I'm not exactly sure which "situation" that turned into "problem" and then an "annoyance" I was referring to, because the "tragically depressing ingrate", our friend Sam***, caused a lot of these for me in 10th grade. In fact, this note could probably be written nearly any day of that school year. The three of us were on an Odyssey of the Mind team together with some other kids that made up our core group of friends. I'm not sure the word "disaster" can truly convey what that experience was like -  coaching 6 nerdy, manipulative, angst-ridden friends that are trying to work together to solve a stupid problem (this was the year Odyssey of the Mind actually became Destination: Imagination in Minnesota and it sucked) sounds like probably the worst thing you could decide to do, but our coach did an admirable job considering the kind of stuff we pulled:

1. One punched (through) door.
2. One plot to put razor blades into shoes and kick the ankles of another teammate at a rave.
3. One half of the team going on strike, leaving the other 3 kids to do nearly everything a few days before competition.

You get the idea - it was tumultuous at best. The only thing we were really good at was Improv. Our angry tension turned into pretty great comedic timing, and was the only point at which we actually came together as a group to create rather than destroy.

Sam and I had a friendship in which we challenged each other to the extreme. There was a lot of lying, violence (he once slammed my head into the ground and gave me a minor concussion during a game of flashlight tag - to be fair, I kind of deserved it) and manipulation. Our friendship was so involved and time-consuming that it resulted, in part, in the breakup between Alan and I. He was jealous of it, sure I was in love with Sam rather than him because I put so much effort into cultivating our ridiculous relationship, particularly one long-term lie/manipulation/deception, which I'll write about another time.

I'm not exactly sure what was wrong with me that day. It was obviously troubling me, and he was obviously concerned, but all of that other stuff came between his expressing it and my receiving it well. While I was able to communicate the infuriation I felt ("the mocking, the MOCKING") to Kate, and which I'm sure I re-hashed for her in person, I wasn't able to ever communicate to Sam without more trouble, more lying, and more violence. He had this way of masterfully getting under my skin even when reaching out, and the idea of being honest and open never occured to us so it was hard to tell when that happened.

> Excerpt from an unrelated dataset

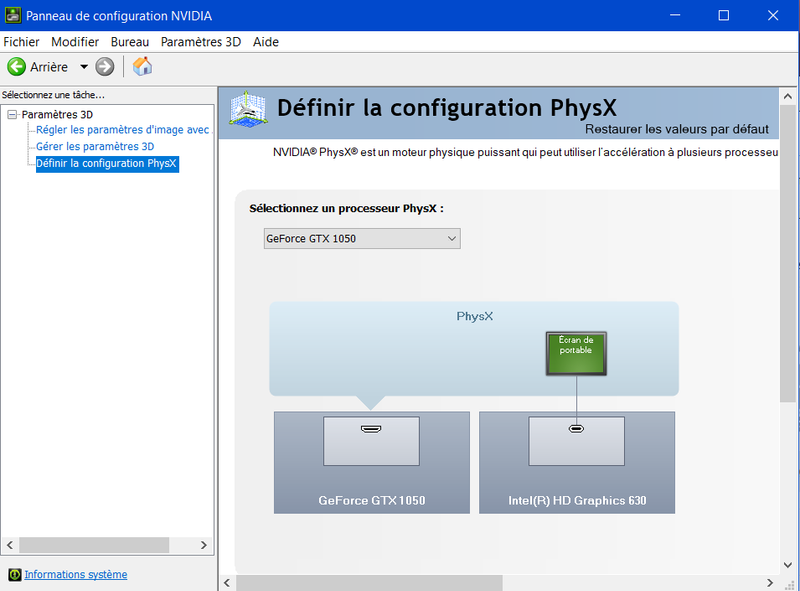Click the main panel vertical scrollbar down arrow
Screen dimensions: 800x591
point(789,565)
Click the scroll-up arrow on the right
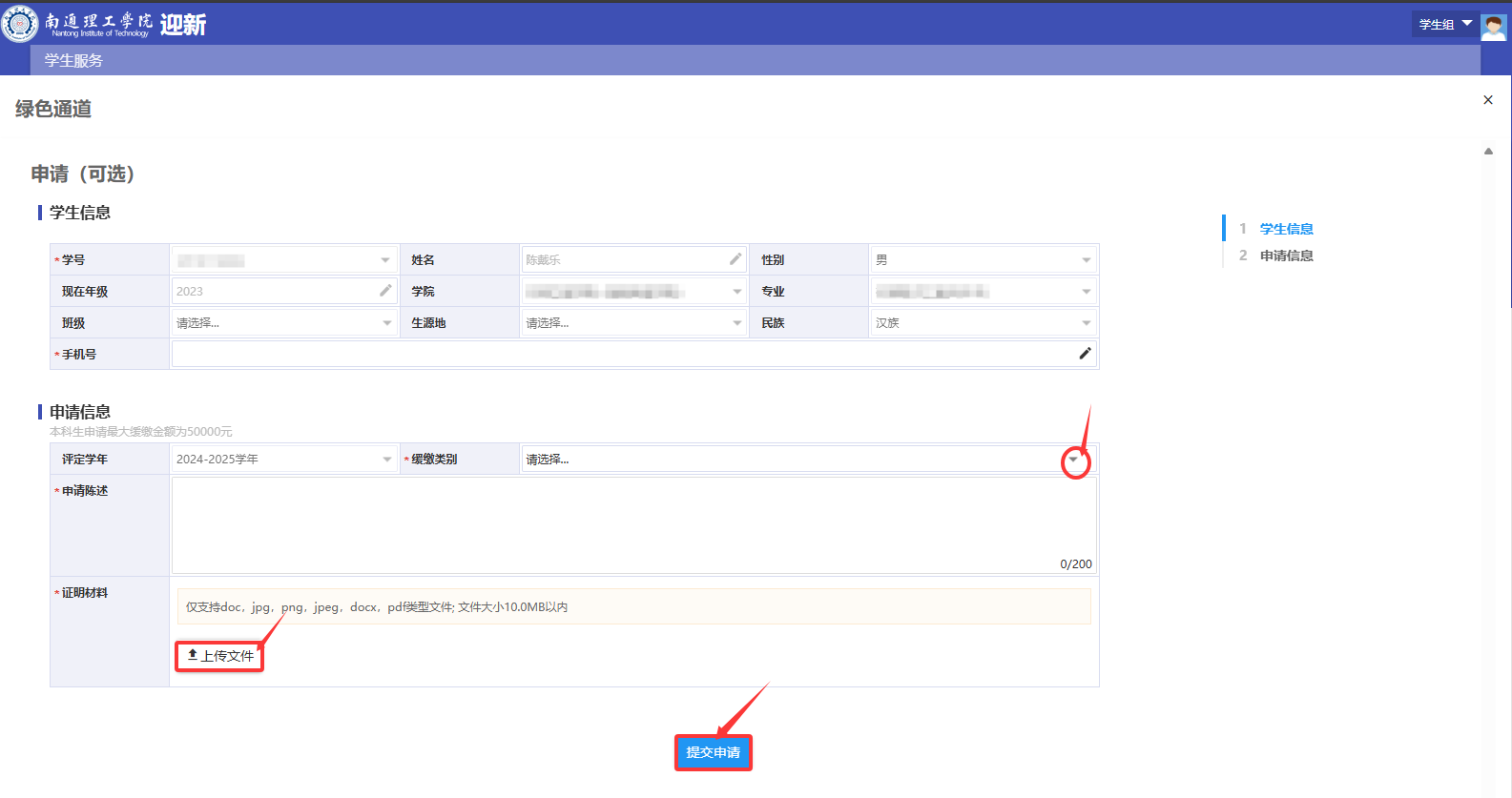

Despite this basis for friendship, to this day Sam and I are connected on such a deep emotional level I can't fully describe it. To others, I call him my twin without blinking, like he's the male version of me, an extension of me. Just like family, he's always there, integrally a part of my life. And just like my family, we have communication issues sometimes, but I know they will never touch our fundamental relationship.

Still, it troubles me that I can't describe Sam and I's friendship well, or trace back how and why we're so close, when I am able to discern and pick apart most of my relationships quite analytically, noting significant moments, turning points and motivations for both sides. I think in part it's because everything was so crazy then - adolescence is full of changes and growing, and obviously mine was a little extreme at times. But I also think it's because, like my family, it feels like Sam has always been there - there's no "start" to our friendship, just like I foresee no end, so if I still feel the need to try and track it all back, at the very least, I have time.

* & ** & *** - all names changed to protect these people from hating me too much.